SET PROBLEM A -> Lay out every line of the records that follow the LM-DiskANN overview as a Markdown table with the columns Row and Line. Number each row and leave out blank lines.

LMDiskANN

LM-DiskANN is an approximate nearest‐neighbor indexing library that builds and maintains a disk‐resident graph structure for high‐dimensional data. It aims to provide a balance between fast search times, memory efficiency, and support for incremental updates (insertion and deletion). Under the hood, LM-DiskANN stores vector embeddings in memory‐mapped files, limiting in‐memory usage while preserving quick random access. It also leverages a graph-based BFS expansion to find candidate neighbors, with user‐configurable parameters like search expansion factor (EF_SEARCH) and maximum neighborhood size (maxdegree).

"LM-diskann: Low memory footprint in disk-native dynamic graph-based ann indexing." Pan, Yu, Jianxin Sun, and Hongfeng Yu, 2023 IEEE International Conference on Big Data (BigData). IEEE, 2023.

RECORDED INFORMATION ->

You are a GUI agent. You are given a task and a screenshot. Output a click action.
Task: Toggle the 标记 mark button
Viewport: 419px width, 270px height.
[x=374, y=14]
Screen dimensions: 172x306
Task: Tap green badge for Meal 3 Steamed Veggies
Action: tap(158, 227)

SET PROBLEM B -> Please pick up the LM-DiskANN overview above and continue it from its last line.

WRITTEN RESPONSE A ->
| Row | Line |
|---|---|
| 1 | You are a GUI agent. You are given a task and a screenshot. Output a click action. |
| 2 | Task: Toggle the 标记 mark button |
| 3 | Viewport: 419px width, 270px height. |
| 4 | [x=374, y=14] |
| 5 | Screen dimensions: 172x306 |
| 6 | Task: Tap green badge for Meal 3 Steamed Veggies |
| 7 | Action: tap(158, 227) |

WRITTEN RESPONSE B ->
It offers the optional user‐key mapping, allowing users to associate string keys with each embedding. This means you can insert vectors with a custom ID (e.g., "image001"), search for nearest neighbors, then retrieve or delete by either the numeric internal ID or the user key. The library includes utility functions to open, close, and clear these user‐key databases, enabling a more flexible integration with real-world applications where data might be identified by strings or external IDs.

Example Usage with Synthetic Data

Below is a short script you can run to see LM-DiskANN in action. We’ll:

  1. Create an index for dim=5 vectors.
  2. Insert a few vectors—some with user keys, some without.
  3. Search for a known vector.
  4. Delete by either numeric ID or user key.
using LMDiskANN  
using Random

# 1 make an index with dimension 5
dim = 5
index = create_index("example_index", dim)

# 2 insert a couple of random vectors
vec1 = rand(Float32, 5)
(key1, id1) = ann_insert!(index, vec1)
@show key1, id1   # e.g. might be ("1", 1) if no user key was specified

# insert a vector with a user key
vec2 = rand(Float32, 5)
(user_key, id2) = ann_insert!(index, vec2; key="my_special_vector")
@show user_key, id2  # e.g. ("my_special_vector", 2)

# 3 search for vec1
results = search(index, vec1, topk=3)  # returns an array of (maybeKey, ID)
println("Search results for vec1 = ", results)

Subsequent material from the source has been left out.